Diplomatic interventions and other legal challenges failed to save convicted drug traffickers Andrew Chan and Myuran Sukumaran. These two members of the now-infamous ‘Bali Nine’ were both executed by firing squad in April 2015. In the 1980s, convicted drug traffickers Kevin Barlow and Brian Chambers were executed in Malaysia.

There have been others and there are certain to me more, given the human potential for risk-taking.

Amnesty International says there were at least 690 executions, in 20 countries, in 2018, a decrease of 31% compared to 2017 (at least 993). This figure represents the lowest number of executions that Amnesty International has recorded in the past decade. There are 106 countries where use of the death penalty is not allowed by law, including Australia, New Zealand, Canada, the UK and South Africa. However 56 countries, most in Asia and the Middle East, still retain the death penalty. Amnesty says that just four countries accounted for 84% of the executions (Iraq, Iran, Pakistan and Saudi Arabia). This does not include China which keeps its statistics secret. Amnesty estimates China executes thousands every year.

Twenty-nine of America’s 50 states hand down and carry out death sentences, even though authorities have admitted that 10 people who died were ‘probably’ innocent. More worryingly, 140 people who were on death row were subsequently exonerated.

Now here is something all Australians need to know (whether you agree or disagree). Twenty Australian political parties were asked before the 2019 election about their political stance on the death penalty – yes or no. Three parties – One Nation, United Australia Party and Shooters, Fishers and Farmers – answered yes. The three major parties answered no and 11 parties did not respond to the survey.  

The death penalty is a subject that is always up for debate,. From an ethical and moral standpoint it is indefensible. It can also be argued that by using capital punishment as a deterrent (which it isn’t), the countries who use it are clinging to concepts dreamt up in much less enlightened times.

Some of you may have seen the ABC’s Australian Story interview with former state executioner for Virginia, Jerry Givens. Givens says he is on a mission to highlight the decline in capital punishment in the US (executions fell from 98 in 1999 to a low of 20 in 2016 (25 in 2018).

This is long and far from cheery, but it is intriguing to read about capital punishment from the perspective of the ultimate insider. Givens legally executed 62 people from 1982 until forced to resign in 1999 over criminal charges which saw him serve a stint in prison.

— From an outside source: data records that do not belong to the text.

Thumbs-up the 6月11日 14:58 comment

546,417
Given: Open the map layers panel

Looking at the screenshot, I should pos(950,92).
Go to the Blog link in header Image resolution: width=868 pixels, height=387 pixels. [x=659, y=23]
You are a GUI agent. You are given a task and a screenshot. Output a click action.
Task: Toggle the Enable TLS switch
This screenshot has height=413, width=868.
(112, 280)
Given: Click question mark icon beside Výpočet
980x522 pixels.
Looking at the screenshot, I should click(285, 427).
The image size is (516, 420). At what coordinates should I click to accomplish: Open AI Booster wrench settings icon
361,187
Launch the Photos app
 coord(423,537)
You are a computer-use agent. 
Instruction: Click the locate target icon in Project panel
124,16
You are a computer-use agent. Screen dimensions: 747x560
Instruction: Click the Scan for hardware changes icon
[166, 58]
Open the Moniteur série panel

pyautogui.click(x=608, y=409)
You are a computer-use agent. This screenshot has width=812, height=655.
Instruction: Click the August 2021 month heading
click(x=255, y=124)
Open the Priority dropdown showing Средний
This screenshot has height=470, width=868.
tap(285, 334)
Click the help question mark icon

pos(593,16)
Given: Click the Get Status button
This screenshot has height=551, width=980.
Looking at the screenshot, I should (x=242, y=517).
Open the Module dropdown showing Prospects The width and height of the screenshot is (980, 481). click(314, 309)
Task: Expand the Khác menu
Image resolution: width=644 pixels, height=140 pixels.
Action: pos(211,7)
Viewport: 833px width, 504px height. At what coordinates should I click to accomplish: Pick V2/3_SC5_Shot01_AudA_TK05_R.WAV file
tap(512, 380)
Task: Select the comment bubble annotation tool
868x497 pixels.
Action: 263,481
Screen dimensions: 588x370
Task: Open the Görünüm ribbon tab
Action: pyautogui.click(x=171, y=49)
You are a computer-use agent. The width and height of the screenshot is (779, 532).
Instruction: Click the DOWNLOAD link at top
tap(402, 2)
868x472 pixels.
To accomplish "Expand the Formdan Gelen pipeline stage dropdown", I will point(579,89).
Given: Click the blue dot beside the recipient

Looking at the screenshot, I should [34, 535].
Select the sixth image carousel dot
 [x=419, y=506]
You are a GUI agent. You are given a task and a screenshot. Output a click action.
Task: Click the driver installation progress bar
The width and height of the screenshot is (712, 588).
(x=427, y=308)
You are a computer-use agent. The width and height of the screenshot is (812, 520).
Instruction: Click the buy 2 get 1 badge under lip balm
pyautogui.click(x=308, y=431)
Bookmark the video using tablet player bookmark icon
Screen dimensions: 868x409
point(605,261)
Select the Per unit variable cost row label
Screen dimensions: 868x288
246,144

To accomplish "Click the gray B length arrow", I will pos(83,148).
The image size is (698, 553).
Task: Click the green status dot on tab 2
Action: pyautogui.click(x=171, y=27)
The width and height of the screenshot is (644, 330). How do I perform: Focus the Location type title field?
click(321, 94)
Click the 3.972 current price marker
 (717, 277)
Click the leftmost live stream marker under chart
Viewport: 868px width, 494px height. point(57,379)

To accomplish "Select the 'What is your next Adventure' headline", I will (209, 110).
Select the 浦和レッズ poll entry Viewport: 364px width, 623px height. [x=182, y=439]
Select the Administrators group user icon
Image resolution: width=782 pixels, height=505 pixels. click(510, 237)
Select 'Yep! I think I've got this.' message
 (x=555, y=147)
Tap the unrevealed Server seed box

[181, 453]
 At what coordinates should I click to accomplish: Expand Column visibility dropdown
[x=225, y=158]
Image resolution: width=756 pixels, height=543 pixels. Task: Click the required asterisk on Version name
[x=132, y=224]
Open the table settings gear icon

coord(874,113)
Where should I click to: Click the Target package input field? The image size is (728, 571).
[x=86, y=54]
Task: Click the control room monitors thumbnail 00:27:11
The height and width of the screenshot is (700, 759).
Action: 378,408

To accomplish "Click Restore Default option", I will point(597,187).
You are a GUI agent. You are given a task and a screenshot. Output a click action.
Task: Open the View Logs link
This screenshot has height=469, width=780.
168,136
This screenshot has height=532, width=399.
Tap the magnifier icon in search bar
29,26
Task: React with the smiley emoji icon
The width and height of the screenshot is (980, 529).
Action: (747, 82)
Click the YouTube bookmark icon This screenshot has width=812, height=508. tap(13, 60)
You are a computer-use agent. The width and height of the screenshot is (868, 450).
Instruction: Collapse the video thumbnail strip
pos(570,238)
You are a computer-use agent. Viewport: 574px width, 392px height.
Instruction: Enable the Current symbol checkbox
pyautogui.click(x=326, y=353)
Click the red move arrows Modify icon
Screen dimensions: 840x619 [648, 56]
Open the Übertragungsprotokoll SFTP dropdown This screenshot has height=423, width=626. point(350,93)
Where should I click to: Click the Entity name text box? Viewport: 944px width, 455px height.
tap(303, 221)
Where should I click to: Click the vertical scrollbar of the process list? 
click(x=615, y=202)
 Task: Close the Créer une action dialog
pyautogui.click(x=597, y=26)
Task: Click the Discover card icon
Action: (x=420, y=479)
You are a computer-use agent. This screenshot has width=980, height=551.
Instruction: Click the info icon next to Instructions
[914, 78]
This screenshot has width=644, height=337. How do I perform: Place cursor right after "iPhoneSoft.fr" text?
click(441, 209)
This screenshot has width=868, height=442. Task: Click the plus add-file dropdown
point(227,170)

State executioners are almost always sworn to secrecy so their place in society is rarely known about or discussed. Givens said even his wife did not know until it came to light in reports of his own brush with the law.

All up, 15,760 people have been executed in the US since 1700, with lethal injection now preferred over past methods including electrocution, hanging, gassing, firing squad and burning. It does make you think about the men and women involved in carrying out their official duties.

“So, Grandad, what did you really do at the Correctional Centre?”

Australia’s record looks comparatively benign, although executions were commonplace in the early days of settlement.

An Institute of Criminology report states that in 19th century Australia, as many as 80 persons were hanged each year. The crimes included murder, manslaughter, burglary, sheep stealing, forgery and sexual assault.  Since Federation (1901), only 114 persons have been legally executed in Australia.

Maybe so, but that’s too many to have on our collective conscience.